Bagni ricorda sempre le sue origini tra la Sicilia – la mamma è di Gela – e la Correggio dove ha vissuto fino ai 18 anni e dove frequentava la stessa parrocchia dello scrittore Vittorio Tondelli. Un uomo figlio di un operaio che amava giocare a calcio e che ha vinto la timidezza nel rettangolo di gioco dove è cambiato in meglio dopo i ventiquattro anni. Il Carpi, il Perugia, poi l’Inter di Fraizzoli dove gioca ala destra, ma Bagni vedeva la porta. Rino Marchesi (il Lord) lo inventa mediano centrale e dopo il bisticcio con Pellegrini approda al Napoli nel 1984-‘85 e finisce terzo in campionato.
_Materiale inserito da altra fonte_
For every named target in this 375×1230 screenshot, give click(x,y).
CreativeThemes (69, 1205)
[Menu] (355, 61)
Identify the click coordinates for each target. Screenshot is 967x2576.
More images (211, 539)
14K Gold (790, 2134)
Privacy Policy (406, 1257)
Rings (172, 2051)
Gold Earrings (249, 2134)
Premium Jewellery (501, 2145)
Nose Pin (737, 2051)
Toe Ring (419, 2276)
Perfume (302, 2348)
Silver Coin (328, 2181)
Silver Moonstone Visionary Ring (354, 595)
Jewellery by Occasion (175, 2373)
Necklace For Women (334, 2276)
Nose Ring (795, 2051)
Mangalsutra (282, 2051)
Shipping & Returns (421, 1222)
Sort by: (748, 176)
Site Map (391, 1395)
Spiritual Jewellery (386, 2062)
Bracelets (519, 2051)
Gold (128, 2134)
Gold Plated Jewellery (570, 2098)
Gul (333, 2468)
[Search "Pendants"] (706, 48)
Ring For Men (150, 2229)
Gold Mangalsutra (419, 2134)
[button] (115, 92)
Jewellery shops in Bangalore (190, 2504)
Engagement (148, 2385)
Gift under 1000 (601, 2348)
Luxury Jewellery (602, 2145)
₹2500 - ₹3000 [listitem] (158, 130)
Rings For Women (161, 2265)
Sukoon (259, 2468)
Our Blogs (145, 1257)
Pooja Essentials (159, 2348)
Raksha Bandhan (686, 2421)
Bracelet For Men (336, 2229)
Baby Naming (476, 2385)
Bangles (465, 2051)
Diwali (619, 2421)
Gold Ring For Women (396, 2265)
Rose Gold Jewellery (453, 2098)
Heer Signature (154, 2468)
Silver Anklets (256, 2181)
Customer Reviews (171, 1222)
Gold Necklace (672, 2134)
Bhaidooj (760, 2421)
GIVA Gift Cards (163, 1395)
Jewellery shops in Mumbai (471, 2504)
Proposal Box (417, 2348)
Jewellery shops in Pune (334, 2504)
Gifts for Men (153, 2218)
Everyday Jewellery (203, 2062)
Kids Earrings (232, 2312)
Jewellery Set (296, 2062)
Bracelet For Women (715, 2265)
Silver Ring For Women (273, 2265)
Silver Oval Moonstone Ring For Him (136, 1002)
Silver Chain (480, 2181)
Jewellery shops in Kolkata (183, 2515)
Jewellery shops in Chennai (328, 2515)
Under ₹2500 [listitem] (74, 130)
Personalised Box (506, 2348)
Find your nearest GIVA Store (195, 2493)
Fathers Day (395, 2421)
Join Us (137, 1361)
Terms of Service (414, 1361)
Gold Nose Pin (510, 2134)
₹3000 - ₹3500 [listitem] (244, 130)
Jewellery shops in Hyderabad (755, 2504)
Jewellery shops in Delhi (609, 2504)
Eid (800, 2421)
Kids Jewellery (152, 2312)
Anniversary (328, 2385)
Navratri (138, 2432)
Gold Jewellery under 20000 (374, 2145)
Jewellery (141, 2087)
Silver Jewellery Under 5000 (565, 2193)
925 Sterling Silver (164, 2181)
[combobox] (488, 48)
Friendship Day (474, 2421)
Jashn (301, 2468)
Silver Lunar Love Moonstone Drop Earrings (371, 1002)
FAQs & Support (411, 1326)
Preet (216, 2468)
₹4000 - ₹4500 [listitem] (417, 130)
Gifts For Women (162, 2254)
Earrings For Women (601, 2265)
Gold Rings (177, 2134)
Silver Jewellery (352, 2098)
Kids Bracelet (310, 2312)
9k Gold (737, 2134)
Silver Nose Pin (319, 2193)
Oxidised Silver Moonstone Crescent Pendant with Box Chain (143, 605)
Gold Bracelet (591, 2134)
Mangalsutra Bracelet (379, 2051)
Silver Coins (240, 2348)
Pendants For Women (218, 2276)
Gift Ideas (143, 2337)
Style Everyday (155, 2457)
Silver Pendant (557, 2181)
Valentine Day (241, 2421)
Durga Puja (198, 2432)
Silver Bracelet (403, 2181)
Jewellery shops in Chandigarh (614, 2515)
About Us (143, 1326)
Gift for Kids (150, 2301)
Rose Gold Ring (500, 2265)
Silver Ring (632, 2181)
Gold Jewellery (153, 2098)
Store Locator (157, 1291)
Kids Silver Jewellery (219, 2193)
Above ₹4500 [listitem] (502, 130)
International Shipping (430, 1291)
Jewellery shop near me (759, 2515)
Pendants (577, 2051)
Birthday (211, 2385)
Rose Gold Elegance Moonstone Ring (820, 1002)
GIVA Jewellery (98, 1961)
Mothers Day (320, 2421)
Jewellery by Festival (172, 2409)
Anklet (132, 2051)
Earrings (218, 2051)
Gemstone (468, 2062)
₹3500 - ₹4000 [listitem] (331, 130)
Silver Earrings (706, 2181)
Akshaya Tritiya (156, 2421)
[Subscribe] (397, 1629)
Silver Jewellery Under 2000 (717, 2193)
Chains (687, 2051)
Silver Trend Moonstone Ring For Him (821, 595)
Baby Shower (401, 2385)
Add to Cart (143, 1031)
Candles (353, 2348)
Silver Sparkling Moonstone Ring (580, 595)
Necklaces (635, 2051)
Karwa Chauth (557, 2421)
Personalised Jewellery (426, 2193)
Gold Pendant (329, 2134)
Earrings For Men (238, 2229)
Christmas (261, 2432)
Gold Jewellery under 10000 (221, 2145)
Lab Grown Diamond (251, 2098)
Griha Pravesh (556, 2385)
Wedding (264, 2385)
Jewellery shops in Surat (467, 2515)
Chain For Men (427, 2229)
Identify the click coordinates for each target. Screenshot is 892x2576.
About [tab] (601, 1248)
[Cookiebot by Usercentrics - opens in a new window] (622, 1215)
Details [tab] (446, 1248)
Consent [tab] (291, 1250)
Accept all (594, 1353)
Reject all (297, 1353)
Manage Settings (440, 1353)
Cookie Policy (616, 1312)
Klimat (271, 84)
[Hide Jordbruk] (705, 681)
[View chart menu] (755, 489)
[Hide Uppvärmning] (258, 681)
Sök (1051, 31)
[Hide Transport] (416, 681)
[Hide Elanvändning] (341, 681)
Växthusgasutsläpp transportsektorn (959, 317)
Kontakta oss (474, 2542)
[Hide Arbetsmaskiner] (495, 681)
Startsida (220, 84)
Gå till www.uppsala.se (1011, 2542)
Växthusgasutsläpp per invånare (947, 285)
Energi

Poi l’anno del primo scudetto: “Quando abbiamo capito che lo avremmo vinto? Dopo i rigori con il Tolosa che sbagliammo io e Diego. Poi andammo con regolarità avanti vincendo scudetto e Coppa Italia. Allora bisognava giocare una decina di partire per vincerla”.
Il rapporto con Maradona: “Non è stato un campione nella sua vita? Bisognerebbe conoscerlo per giudicare. In realtà lui si allenava più degli altri, ma amava fare le partitelle, Si allenava giocando. La sua vita fuori dal campo? Noi della droga non sapevamo niente. Lui comunque è stato salvato dall’affetto della gente, perché ha sempre amato stare con gli altri. In campo mi divertivo e menavo calci: ma ne ho preso pochi io perché gli avversari mi rispettavano”.
Questo è stato Salvatore Bagni, rappresentante di un altro calcio. Che sicuramente non tornerà mai più.